Safeguards

We have implemented the following safeguards to protect health information:

Administrative

  • We have appointed individuals who are accountable for privacy and security, namely, the Chief Privacy Officer, and Chief Information Security Officer
  • We have a comprehensive set of information security policies which are regularly reviewed and enhanced. Staff members and contractors are required to read the relevant policies and sign an attestation that they have read, understood and are committed to comply with them.
  • All staff and contractors must sign confidentiality agreements and undergo criminal background checks prior to joining or providing services to eHealth Ontario. We have a security screening policy that requires staff to have an appropriate level of clearance for the sensitivity of the information they may access.
  • We have mandatory privacy and security awareness and training programs for staff, which includes testing to confirm that the main concepts and behaviour requirements are understood.
  • Our staff and contractors generally have no ability or permission to access personal health information. If access to personal health information is required in the course of providing eHealth Ontario services, individuals are required to adhere to our policies and are prohibited from using or disclosing such information for any other purposes.
  • We ensure, through formal contracts and service level agreements, that any third party we retain to assist in providing services to eHealth Ontario or to health information custodians, will comply with the restrictions and conditions necessary for us to fulfil our legal responsibilities.
  • Our staff, consultants, suppliers and clients must promptly report any privacy and security breaches to us for investigation.

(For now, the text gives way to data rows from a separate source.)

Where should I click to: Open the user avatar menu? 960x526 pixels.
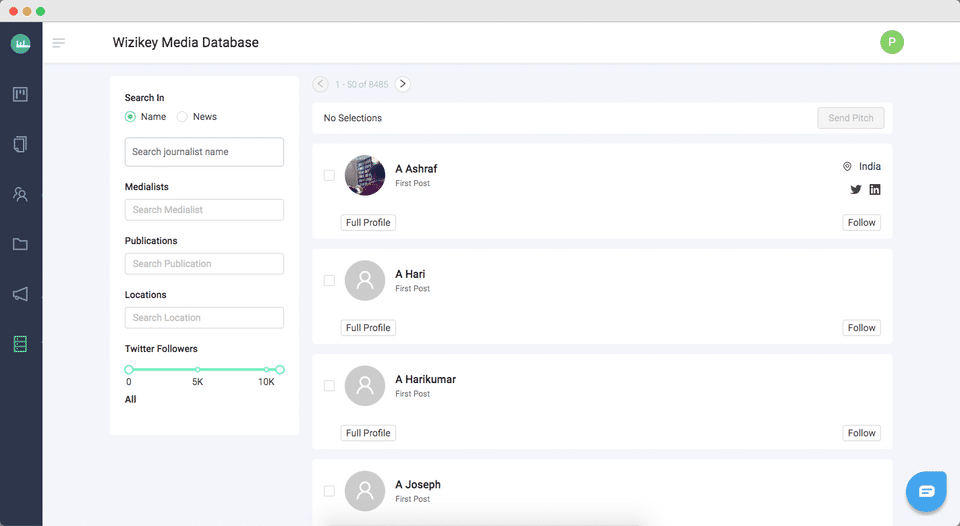891,42
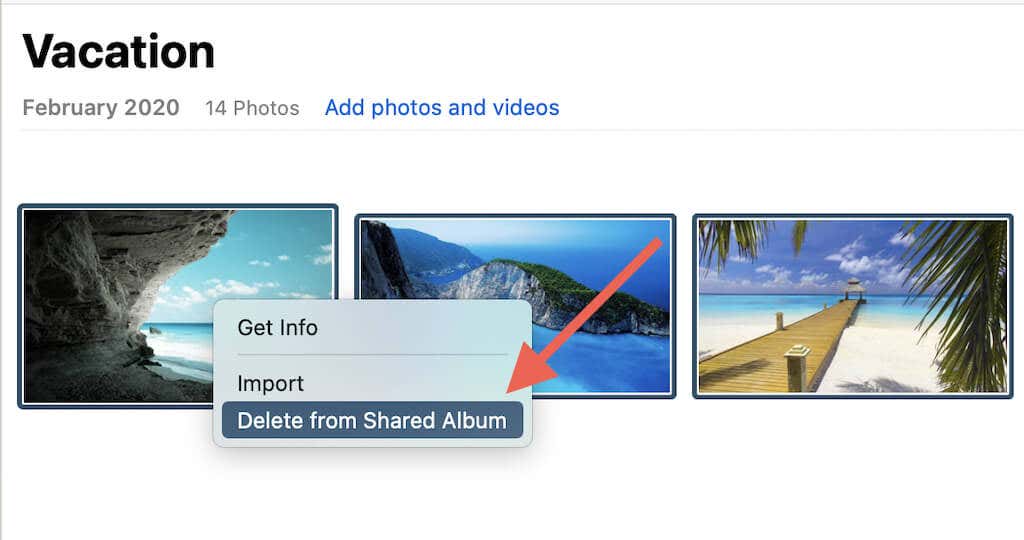Screen dimensions: 1024x540
Task: Select Get Info in context menu
Action: [x=278, y=327]
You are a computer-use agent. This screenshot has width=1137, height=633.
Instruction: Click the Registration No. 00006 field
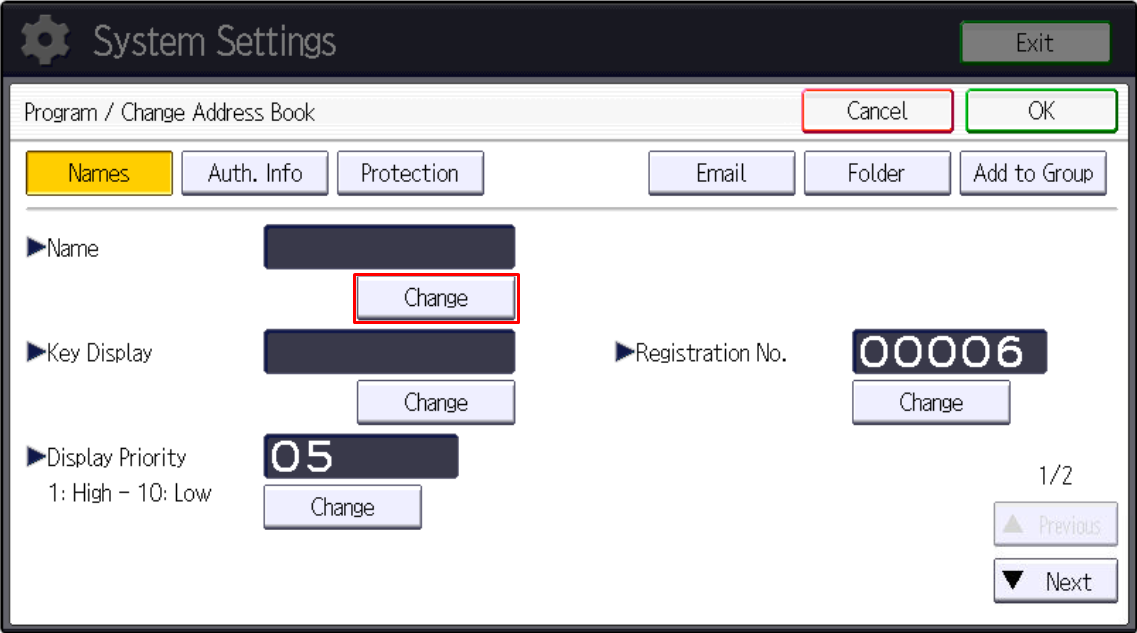(947, 352)
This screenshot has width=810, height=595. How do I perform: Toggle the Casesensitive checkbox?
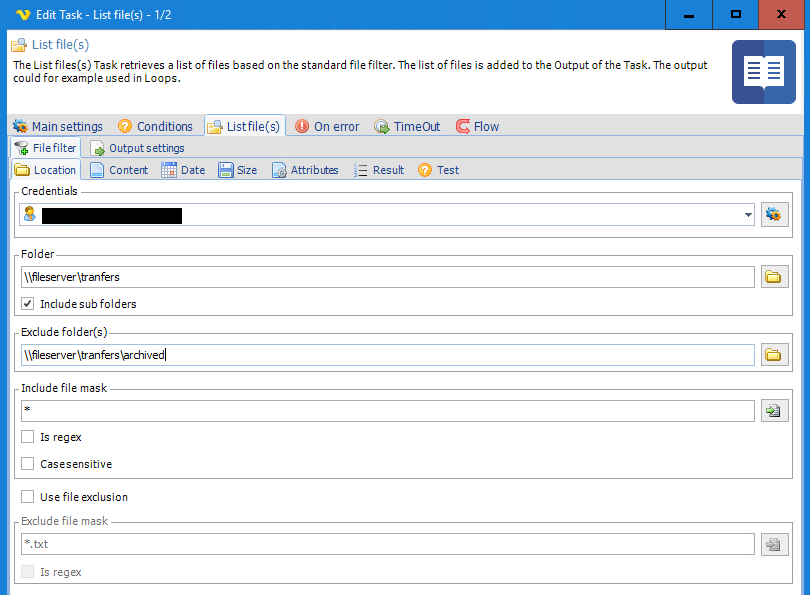(28, 464)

An enterprise security and privacy incident management program is in place to ensure management of incidents and regular training and awareness for staff members involved in incident management.
  • Security threat and risk assessments are conducted as part of both product/service development and client deployments. Security risk mitigation activities are established, assigned to a responsible individual, recorded and tracked as part of each assessment.
  • We provide a written copy of the results of privacy impact assessments and security threat and risk assessments to the affected health information custodians.
  • We have established a formal risk management program, including an enterprise risk management policy and guidelines. A specialized management forum, the security leadership group, provides strategic direction and governance oversight for the security program, including regular review of risks and the corresponding risk treatment plans.
  • Audit logs recording user activities, system administrator’s activities, exceptions, and information security events must be produced and kept for a minimum of six months online and a minimum of 18 months in the archive, to assist in incident and problem management, future investigations and access control monitoring.
  • We keep an electronic record of each and every access to all or part of the personal health information contained in the electronic health record and ensure the record identifies who accessed the information and on what date.
  • Log data required for litigation support must be kept until the disposition of the legal matter.

Technical

  • Strong passwords, secure tokens, and other authentication solutions are required for access to sensitive information.
  • Administrative access to all IT equipment and applications is provided on a need to know basis controlled via proper authorization and strong, two-factor authentication. All system and application access activities are logged.
  • Network traffic is monitored and managed using security mechanisms such as routers, switches, network firewalls, intrusion detection systems, and anti-virus programs.
  • All sensitive data is encrypted in traffic between external sources and eHealth Ontario systems.
  • All data stored on staff computers is encrypted. If laptops are lost or stolen, data confidentiality and integrity are not at risk.
  • Data integrity controls are implemented as a quality assurance activity on the personal health information provided to us by health information custodians. Data integrity controls are also used to prevent the unauthorized modification and destruction of this data.
  • Independent vulnerability assessments of technical configurations and operational security practices are conducted periodically.
  • A patch management process is in place to ensure that operating systems, databases and applications receive security patches and functional updates in a timely manner.
  • Upon termination of employment or contracts, all accounts of former staff or consultants are deleted and access is disabled.
  • Data and applications are backed up on a regular basis, and can be easily restored in case of operational incidents.
  • Comprehensive disaster recovery and business continuity plans were developed and are tested and are updated as needed on a regular basis.
  • Contact us for more information about our security policies.

Physical

  • Our data centres are purpose-built facilities, with appropriate environmental controls and physically secured against unauthorized access. They are staffed and monitored continuously by trained security personnel.
  • Specific physical security zones are implemented to separate and control access to public zone, delivery and loading area, office space, and computer rooms, with increasing physical security controls.
  • Data centre physical security controls have been validated by an independent third party in accordance with federal government standards, and through internally conducted threat and risk assessments.
  • Access to office areas is controlled with access badges, and traffic in the office areas is recorded by security cameras.
  • Access to office areas where business processes require access to PI or PHI is physically restricted to only the staff members whose role involves handling of PI or PHI. Other staff members do not have physical or logical access to those areas.
  • Visitors and third-party vendors to eHealth Ontario require visitor badges and are escorted at all times by full time staff members.
  • Decommissioned equipment that was used to process or store PI or PHI is securely disposed of, according to approved procedures.
  • Procedures and appropriate equipment are in place for secure disposal of paper, CDs, or other media that may have sensitive information.